He can be considered perhaps the most important economist of the 20th century for his intellectual contributions to providing a solution to the Great Depression that followed the crash of 1929, while his ideas were the foundation for the design of the architecture of the financial system and that prevailed in the West after the Second World War.
Education of John Maynard Keynes
John Maynard Keynes’s education was very careful and he delved extensively into economic matters with the help of his mentor Alfred Marshall.
After a brief period in India working for the British administrative service, in 1909 he entered King’s College, Cambridge as a professor; From there he would exercise enormous influence over political leaders, ministers, bankers, businessmen, and society in general, until the day of his death.
Keynes’s economic ideas
The economic ideas of John Maynard Keynes emphasize the scarcity of aggregate demand in developed economies. This lack of demand leads businesses to have fewer sales and the economy, in general, to enter a state of crisis, with slow growth, recession, and unemployment.
One of the elements that have been taken into account is that as countries become more technologically and industrially developed, people tend to save, which weakens household consumption and economic activity.
Processes such as automation of labor can lead to less labor being needed in certain sectors of the economy, leaving many people unemployed and unable to participate in the economy through personal spending. When there is less personal spending, there is less aggregate demand and consequently periods of economic crisis.
Following the ideas of Thomas Malthus, John Maynard Keynes concludes that private spending should be stimulated by public investment in periods when the economy goes into recession.
For this, the State must incur a public deficit, through loans that it will use to invest in infrastructure, social programs, and other activities that generate employment and encourage people to spend more to boost the economy.

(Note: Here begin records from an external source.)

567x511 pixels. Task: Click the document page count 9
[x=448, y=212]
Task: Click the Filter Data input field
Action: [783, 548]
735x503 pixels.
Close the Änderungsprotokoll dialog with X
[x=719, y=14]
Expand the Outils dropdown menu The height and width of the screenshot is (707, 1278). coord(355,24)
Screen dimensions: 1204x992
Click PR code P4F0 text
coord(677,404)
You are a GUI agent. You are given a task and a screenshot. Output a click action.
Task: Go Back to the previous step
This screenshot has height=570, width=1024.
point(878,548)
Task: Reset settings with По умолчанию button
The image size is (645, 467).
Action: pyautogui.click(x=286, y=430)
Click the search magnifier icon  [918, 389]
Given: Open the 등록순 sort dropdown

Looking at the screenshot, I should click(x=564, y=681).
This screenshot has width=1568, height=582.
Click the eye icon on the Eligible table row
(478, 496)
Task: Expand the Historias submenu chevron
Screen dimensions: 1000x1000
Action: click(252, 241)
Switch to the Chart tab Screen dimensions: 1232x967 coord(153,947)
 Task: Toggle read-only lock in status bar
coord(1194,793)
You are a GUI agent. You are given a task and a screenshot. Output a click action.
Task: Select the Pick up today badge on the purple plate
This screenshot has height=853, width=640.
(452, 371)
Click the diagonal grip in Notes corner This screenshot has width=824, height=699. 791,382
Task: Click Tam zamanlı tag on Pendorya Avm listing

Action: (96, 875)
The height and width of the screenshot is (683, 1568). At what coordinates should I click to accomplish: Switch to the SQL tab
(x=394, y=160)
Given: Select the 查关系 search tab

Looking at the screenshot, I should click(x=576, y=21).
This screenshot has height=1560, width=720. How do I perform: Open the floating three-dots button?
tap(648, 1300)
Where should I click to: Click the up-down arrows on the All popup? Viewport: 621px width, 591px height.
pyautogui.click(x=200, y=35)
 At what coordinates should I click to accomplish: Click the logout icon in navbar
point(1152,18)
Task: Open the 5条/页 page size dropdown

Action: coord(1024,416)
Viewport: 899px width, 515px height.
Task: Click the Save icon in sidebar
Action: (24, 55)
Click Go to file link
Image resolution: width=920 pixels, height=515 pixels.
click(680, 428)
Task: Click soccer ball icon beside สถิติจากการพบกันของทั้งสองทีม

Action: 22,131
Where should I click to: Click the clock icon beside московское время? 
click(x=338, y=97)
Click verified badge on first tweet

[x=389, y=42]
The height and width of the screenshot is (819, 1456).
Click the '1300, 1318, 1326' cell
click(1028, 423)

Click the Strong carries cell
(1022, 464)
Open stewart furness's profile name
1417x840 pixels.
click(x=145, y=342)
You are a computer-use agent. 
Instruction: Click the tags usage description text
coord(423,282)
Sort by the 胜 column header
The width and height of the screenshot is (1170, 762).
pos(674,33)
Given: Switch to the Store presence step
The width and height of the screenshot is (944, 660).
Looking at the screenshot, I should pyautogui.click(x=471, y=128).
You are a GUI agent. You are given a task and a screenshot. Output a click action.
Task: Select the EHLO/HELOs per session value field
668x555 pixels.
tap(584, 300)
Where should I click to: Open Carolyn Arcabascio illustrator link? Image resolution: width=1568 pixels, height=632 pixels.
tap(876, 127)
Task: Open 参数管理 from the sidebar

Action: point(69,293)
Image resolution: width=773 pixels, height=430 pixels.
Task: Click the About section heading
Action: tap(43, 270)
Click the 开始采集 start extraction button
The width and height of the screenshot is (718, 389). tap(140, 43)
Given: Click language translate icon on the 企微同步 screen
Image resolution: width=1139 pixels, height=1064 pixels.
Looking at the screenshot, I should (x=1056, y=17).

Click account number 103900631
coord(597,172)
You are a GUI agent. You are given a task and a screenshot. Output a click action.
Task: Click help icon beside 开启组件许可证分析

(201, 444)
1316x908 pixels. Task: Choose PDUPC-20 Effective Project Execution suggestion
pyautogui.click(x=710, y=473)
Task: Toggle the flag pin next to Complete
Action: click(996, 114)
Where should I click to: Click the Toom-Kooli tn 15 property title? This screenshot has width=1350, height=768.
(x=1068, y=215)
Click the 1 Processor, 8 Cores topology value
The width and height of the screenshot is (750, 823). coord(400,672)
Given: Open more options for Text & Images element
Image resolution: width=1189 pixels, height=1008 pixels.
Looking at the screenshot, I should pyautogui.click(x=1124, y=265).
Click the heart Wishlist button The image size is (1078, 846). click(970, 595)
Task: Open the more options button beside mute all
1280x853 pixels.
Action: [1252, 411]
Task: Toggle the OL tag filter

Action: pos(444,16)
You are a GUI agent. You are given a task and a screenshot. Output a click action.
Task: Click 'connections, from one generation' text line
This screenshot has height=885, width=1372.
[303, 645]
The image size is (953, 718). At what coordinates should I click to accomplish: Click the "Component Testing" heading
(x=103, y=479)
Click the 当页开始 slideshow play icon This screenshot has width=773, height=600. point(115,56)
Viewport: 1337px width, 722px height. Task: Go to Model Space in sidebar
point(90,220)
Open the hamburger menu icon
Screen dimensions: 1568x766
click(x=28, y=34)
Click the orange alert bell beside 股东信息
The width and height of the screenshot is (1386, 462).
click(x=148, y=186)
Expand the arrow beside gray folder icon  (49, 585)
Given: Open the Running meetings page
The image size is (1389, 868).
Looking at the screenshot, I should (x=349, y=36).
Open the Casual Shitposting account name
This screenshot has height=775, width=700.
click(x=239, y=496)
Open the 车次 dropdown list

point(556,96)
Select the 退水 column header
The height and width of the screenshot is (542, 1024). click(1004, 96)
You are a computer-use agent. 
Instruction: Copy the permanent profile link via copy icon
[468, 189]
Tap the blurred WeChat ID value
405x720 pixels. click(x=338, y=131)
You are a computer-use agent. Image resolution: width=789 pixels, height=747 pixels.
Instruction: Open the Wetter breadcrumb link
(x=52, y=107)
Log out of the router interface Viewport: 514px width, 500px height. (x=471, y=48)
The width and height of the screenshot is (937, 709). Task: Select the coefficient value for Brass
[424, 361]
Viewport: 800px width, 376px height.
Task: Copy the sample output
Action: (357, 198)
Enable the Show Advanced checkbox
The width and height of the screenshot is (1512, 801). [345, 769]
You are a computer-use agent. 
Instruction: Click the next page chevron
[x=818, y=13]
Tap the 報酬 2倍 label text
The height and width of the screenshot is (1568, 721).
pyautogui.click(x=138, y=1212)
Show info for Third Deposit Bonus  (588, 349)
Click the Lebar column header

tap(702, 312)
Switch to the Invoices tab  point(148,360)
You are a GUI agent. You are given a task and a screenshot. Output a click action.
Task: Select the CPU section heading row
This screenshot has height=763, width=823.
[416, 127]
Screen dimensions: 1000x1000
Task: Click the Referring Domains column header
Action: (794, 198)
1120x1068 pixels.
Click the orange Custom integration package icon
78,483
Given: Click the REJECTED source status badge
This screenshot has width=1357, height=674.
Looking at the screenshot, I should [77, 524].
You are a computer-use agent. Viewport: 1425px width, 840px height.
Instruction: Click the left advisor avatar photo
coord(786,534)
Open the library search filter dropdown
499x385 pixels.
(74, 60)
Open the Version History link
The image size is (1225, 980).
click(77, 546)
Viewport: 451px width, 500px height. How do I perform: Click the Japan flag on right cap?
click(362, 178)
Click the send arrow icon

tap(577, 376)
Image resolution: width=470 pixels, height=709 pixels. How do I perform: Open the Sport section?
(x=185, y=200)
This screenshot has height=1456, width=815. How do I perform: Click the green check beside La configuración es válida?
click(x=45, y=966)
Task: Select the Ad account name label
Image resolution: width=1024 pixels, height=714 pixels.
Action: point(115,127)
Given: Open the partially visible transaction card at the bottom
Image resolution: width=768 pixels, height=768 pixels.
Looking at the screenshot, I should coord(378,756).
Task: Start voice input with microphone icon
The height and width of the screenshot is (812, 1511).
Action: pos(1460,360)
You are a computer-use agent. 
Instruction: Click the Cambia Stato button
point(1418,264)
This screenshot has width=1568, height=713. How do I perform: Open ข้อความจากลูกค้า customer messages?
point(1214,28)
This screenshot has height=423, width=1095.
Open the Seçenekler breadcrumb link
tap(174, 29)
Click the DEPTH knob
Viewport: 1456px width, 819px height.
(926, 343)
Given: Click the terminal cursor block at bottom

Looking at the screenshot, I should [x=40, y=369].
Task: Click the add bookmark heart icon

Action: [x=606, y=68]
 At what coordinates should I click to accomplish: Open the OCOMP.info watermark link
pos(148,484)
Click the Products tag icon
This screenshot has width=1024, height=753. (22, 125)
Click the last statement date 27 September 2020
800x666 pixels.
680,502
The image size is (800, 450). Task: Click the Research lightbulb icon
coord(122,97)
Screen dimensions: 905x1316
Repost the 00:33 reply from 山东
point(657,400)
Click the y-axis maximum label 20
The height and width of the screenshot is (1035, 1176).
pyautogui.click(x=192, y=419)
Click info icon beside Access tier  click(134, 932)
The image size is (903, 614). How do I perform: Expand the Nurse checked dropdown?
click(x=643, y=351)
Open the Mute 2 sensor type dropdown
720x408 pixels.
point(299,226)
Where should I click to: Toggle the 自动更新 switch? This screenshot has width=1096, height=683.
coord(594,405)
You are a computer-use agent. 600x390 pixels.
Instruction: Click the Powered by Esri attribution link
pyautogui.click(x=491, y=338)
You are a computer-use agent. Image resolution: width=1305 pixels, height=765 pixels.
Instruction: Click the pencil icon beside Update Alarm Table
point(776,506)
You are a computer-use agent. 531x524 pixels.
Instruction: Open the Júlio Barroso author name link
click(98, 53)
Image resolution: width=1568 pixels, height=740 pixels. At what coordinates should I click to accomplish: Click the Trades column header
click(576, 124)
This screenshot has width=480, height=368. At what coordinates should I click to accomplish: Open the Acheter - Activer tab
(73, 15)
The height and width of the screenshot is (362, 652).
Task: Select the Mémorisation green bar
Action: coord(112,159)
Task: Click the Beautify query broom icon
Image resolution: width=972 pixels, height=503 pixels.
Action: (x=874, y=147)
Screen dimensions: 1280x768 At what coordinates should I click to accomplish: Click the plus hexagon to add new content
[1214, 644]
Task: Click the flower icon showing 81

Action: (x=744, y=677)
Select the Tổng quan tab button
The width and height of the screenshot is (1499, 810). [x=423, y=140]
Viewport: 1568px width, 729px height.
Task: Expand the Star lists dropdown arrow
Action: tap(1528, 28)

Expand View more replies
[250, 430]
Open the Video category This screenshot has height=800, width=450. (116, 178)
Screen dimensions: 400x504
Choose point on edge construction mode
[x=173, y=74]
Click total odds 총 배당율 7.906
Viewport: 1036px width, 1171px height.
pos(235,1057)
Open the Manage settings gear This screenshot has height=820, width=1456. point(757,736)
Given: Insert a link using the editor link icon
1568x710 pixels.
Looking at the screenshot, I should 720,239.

Keynes’ ideas. A recipe to overcome poverty in developing countries?
In developing economies, ideas of increased public spending as a means of stimulating the economy have been received in a mixed fashion. In much of the world, there is an idea that economic stability and control of public spending can help attract foreign direct investment.
On the other hand, it is feared that incurring deficit spending, could be seen by credit rating agencies as a form of waste and, consequently, could drive away investment. In developing economies, foreign investment can be critical to help break cycles of poverty and boost national GDP.
However, many economies have developed important spending policies in key sectors of the economy, which have stimulated development. Still, Keynesian policies have not been conceived as a way for developing economies to overcome poverty, but rather as a way for economies to overcome crisis events.
In this sense, it is important to point out that although deficit public spending can provide important support to a national economy during a crisis, this will not be enough to lift an underdeveloped country out of poverty. On many occasions, overcoming poverty will imply the need for direct foreign aid, the development of investment projects in critical areas such as science and technology, and aggressive plans in sectors such as health and education.
Keynes’s ideas point to the conception that the market is not a reality that arises spontaneously in the economy. The market is actually a social construction that emerges and evolves according to the laws that society gives it. Thus, the market can respond to the regulations, stimuli, and brakes imposed by entities such as the state or central banks. According to Keynes, in times of crisis, it is clear that the market performs basic tasks such as generating full employment or safeguarding the purchasing power of the currency. Consequently, it is necessary that in such periods the national states can act by intervening in the market so that economic activity recovers its dynamism and market failures are overcome.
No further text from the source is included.